| Description of the task |
Rewrite the records with "Completion Status" renamed to "Progress Status" and nothing else changed. Leave out the pictures.

| Exercise data |
......

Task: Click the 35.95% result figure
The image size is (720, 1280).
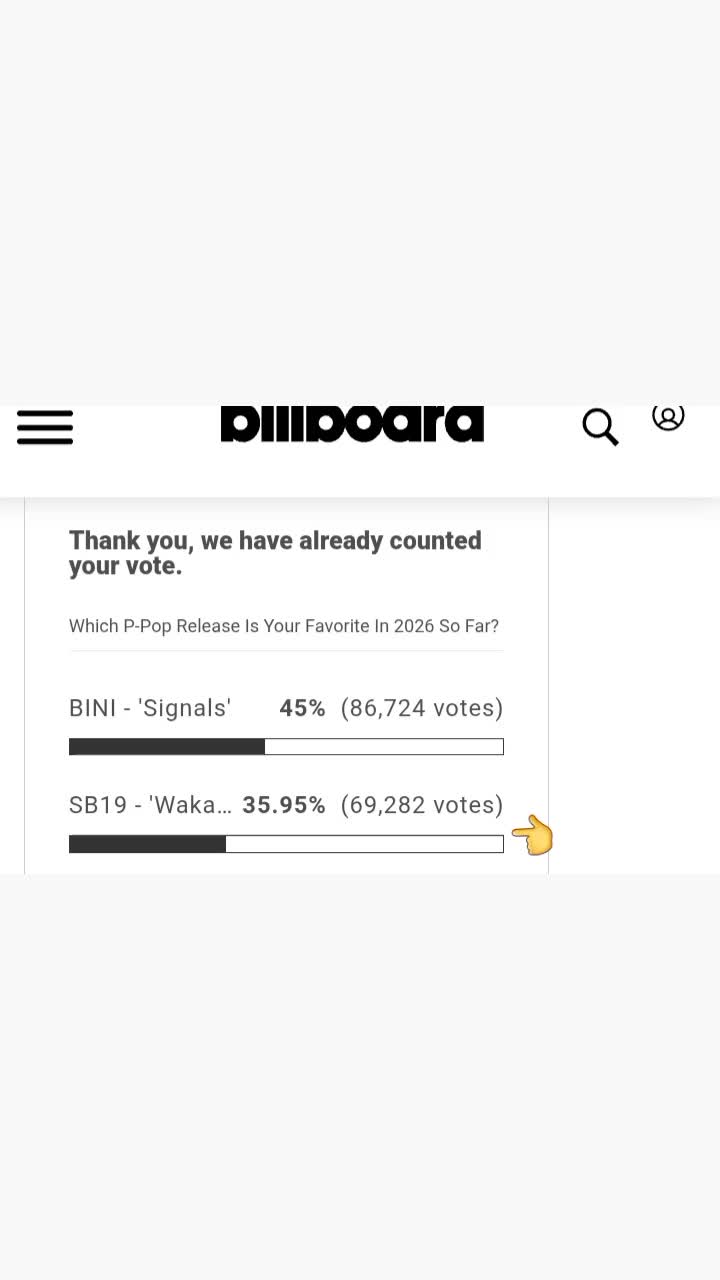Action: (x=284, y=805)
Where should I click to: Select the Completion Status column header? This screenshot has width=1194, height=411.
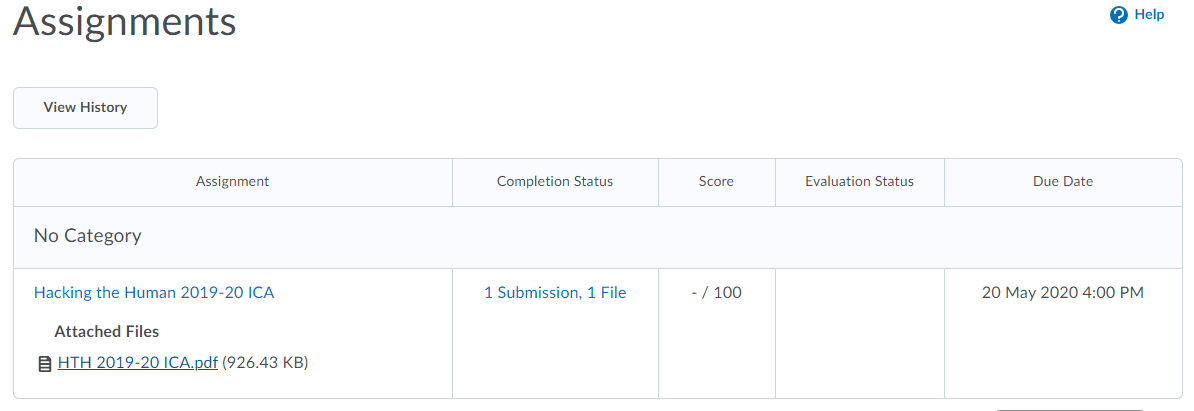pyautogui.click(x=555, y=182)
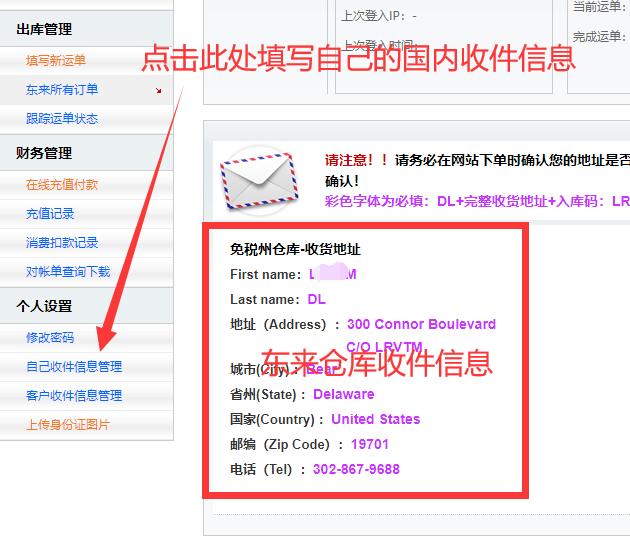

......

| Completed task |
Task: Click the 35.95% result figure
The image size is (720, 1280).
Action: (x=284, y=805)
Where should I click to: Select the Progress Status column header? This screenshot has width=1194, height=411.
pyautogui.click(x=555, y=182)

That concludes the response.